The medical home in health reform’s attempt to fix primary care

Originally published in MedPage Today

by Kristina Fiore, MedPage Today Staff Writer

Encouraging “medical homes” to deliver care outside the emergency room should be a key aspect of healthcare reform, according to researchers, policymakers, and business leaders.

“It’s not rocket science to put a nurse practitioner near a public housing project,” said Jeffrey Brenner, MD, a physician in private practice in Camden, N.J., who analyzed hospital claims data there and is in a pilot program with the Camden Coalition to improve healthcare delivery.

Brenner found that the “leading” patient among area hospitals was seen 324 times, and that 90% of costs were attributable to just 15% of the patients.

There were also 12,000 emergency department visits for upper respiratory infections over that time period.

He suggested that establishing a nurse practitioner in these communities would improve care while reducing costs and burdens on emergency departments.

Entries drawn from a collection
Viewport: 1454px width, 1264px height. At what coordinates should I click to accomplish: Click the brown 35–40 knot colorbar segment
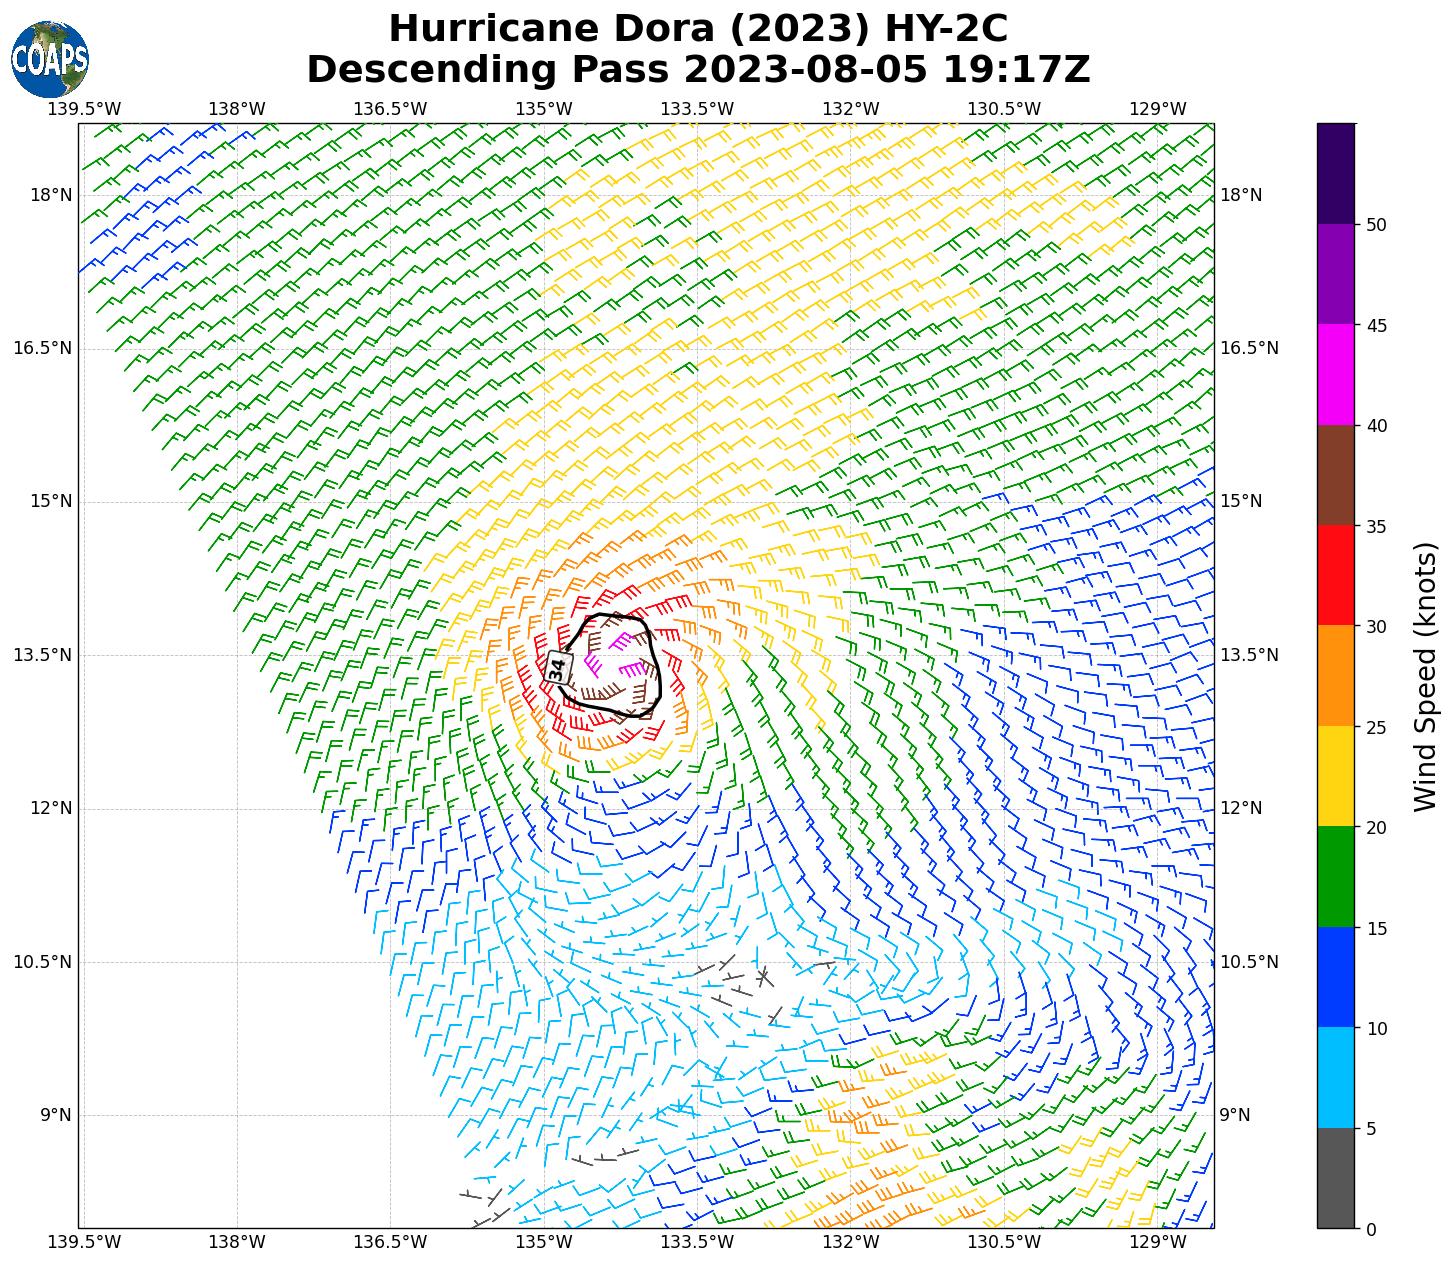tap(1335, 475)
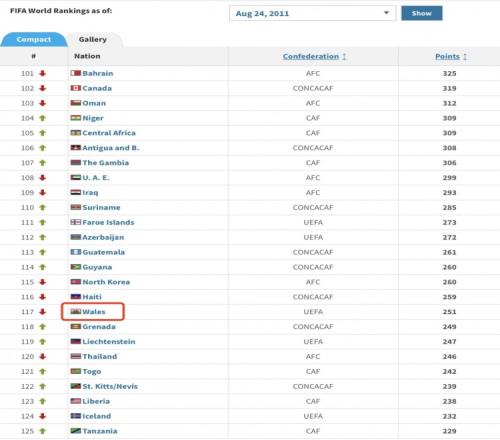This screenshot has height=440, width=500.
Task: Open the Liechtenstein team link
Action: point(109,341)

### What is required
In the article on medical homes, write out the passage from "by Kristina Fiore, MedPage" to "and business leaders.", swapping "emergency room" for "hospital".

### Answer for the task
by Kristina Fiore, MedPage Today Staff Writer

Encouraging “medical homes” to deliver care outside the hospital should be a key aspect of healthcare reform, according to researchers, policymakers, and business leaders.